TASK GOAL: Can you quote, word for word, every line from the first line of the records below through the line containing "Click the Pendio medio statistics box", and nothing else?

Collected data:
******

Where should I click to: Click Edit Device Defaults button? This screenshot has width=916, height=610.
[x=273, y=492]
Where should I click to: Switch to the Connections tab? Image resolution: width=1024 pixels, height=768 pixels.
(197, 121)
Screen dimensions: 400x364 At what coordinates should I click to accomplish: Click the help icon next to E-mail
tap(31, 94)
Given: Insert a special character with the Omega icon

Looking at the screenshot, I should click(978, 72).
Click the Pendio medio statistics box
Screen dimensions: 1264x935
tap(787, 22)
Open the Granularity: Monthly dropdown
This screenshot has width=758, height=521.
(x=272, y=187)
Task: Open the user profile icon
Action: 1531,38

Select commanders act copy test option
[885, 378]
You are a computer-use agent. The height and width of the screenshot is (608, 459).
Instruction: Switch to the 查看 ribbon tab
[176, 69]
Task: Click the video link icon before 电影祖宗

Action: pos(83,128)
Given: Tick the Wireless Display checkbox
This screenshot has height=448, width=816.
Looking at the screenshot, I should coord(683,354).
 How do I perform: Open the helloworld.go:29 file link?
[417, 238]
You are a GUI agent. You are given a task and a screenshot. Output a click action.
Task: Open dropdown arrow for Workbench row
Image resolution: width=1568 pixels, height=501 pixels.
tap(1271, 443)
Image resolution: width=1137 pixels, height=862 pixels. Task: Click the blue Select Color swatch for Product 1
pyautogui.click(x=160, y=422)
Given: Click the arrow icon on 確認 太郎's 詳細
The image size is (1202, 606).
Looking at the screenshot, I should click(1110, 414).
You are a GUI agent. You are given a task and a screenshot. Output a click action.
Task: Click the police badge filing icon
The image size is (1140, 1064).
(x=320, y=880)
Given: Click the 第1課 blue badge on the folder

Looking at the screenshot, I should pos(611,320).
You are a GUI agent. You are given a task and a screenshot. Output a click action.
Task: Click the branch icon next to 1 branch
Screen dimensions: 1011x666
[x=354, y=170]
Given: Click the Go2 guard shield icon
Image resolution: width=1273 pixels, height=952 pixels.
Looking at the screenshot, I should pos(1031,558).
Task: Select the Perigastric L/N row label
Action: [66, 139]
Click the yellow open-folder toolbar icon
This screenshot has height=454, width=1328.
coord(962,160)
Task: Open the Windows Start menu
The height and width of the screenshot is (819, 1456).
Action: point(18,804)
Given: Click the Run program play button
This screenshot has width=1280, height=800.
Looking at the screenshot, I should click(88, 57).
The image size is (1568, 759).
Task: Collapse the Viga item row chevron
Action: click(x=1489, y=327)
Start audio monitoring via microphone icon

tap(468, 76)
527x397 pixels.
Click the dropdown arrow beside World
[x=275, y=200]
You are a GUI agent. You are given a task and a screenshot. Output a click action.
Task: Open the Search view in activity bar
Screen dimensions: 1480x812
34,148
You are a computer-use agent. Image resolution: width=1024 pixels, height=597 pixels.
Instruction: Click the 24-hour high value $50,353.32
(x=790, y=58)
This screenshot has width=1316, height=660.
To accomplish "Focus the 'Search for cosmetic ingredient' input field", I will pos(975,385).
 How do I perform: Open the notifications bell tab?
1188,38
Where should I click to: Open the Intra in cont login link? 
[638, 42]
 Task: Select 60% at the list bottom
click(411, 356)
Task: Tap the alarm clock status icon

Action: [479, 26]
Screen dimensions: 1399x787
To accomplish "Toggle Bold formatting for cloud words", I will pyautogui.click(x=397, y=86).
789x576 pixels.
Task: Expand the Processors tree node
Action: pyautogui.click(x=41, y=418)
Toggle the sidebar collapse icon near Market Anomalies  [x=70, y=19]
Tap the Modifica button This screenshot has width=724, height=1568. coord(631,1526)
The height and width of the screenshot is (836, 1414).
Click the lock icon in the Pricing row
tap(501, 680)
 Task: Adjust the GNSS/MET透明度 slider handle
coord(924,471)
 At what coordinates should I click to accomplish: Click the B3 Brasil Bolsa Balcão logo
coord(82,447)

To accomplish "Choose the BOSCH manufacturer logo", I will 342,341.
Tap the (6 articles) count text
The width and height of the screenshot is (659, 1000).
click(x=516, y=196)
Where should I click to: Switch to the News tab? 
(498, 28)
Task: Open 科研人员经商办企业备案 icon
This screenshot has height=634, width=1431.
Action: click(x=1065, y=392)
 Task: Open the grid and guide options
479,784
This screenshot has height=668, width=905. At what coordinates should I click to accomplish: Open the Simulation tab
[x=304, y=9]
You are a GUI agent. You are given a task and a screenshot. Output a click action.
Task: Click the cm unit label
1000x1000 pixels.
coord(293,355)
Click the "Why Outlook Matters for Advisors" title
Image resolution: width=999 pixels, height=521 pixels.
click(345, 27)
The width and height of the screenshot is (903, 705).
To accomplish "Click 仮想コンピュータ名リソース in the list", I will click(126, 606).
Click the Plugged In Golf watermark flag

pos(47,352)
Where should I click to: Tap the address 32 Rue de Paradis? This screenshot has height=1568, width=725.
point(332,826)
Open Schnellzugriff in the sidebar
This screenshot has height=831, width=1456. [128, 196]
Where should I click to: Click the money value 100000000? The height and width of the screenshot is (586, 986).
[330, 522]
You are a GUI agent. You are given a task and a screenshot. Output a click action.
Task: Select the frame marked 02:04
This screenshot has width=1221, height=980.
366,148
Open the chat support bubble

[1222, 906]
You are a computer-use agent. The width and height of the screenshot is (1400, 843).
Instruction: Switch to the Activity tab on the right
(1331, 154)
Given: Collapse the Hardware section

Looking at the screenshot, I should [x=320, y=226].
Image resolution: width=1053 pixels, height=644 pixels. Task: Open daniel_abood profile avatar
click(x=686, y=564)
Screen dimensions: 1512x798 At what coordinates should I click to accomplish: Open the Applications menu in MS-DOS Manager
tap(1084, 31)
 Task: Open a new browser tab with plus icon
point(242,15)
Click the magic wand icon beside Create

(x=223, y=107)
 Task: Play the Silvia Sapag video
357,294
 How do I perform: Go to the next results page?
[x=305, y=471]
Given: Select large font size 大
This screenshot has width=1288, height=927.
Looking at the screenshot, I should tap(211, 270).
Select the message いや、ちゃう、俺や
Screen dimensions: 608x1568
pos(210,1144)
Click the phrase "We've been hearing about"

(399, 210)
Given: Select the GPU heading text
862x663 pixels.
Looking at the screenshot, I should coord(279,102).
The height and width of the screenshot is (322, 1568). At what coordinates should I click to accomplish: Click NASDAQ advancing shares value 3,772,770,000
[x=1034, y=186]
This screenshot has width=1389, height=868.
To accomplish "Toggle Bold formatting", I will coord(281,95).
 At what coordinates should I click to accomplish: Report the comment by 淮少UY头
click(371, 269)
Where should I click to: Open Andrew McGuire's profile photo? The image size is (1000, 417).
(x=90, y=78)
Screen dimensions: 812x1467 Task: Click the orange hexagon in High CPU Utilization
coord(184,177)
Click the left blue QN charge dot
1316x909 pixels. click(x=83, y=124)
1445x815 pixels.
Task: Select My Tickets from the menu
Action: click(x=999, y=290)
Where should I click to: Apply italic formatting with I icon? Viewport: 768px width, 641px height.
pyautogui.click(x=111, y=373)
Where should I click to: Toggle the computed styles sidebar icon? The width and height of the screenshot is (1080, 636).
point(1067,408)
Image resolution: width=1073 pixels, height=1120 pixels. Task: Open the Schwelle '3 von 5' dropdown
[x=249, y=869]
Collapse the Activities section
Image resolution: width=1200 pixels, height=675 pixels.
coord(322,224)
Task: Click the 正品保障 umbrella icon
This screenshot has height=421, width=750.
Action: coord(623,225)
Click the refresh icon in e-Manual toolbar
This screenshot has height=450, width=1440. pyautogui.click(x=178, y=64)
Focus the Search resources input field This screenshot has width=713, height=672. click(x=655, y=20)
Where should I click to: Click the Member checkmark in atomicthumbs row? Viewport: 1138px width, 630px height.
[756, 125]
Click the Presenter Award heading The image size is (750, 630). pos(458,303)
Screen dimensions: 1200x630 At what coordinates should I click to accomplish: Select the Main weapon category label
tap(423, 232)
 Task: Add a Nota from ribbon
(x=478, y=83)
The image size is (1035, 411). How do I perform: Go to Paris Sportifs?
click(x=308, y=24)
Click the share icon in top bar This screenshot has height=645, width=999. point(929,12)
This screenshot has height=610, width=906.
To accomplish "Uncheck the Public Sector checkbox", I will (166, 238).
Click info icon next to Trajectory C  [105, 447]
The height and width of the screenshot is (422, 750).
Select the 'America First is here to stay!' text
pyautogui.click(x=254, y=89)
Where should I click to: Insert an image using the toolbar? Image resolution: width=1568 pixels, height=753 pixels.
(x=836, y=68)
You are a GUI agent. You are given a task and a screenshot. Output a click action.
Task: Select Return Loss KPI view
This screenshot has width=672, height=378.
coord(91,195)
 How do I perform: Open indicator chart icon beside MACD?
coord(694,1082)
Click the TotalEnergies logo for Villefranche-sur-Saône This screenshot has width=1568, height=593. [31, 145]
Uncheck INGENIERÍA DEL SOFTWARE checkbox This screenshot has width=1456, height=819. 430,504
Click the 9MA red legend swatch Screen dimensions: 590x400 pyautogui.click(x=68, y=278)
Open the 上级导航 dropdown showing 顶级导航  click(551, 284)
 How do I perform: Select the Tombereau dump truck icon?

******

EXERCISE SOLUTION:
Where should I click to: Click Edit Device Defaults button? This screenshot has width=916, height=610.
[x=273, y=492]
Where should I click to: Switch to the Connections tab? Image resolution: width=1024 pixels, height=768 pixels.
(197, 121)
Screen dimensions: 400x364 At what coordinates should I click to accomplish: Click the help icon next to E-mail
tap(31, 94)
Given: Insert a special character with the Omega icon

Looking at the screenshot, I should click(978, 72).
Click the Pendio medio statistics box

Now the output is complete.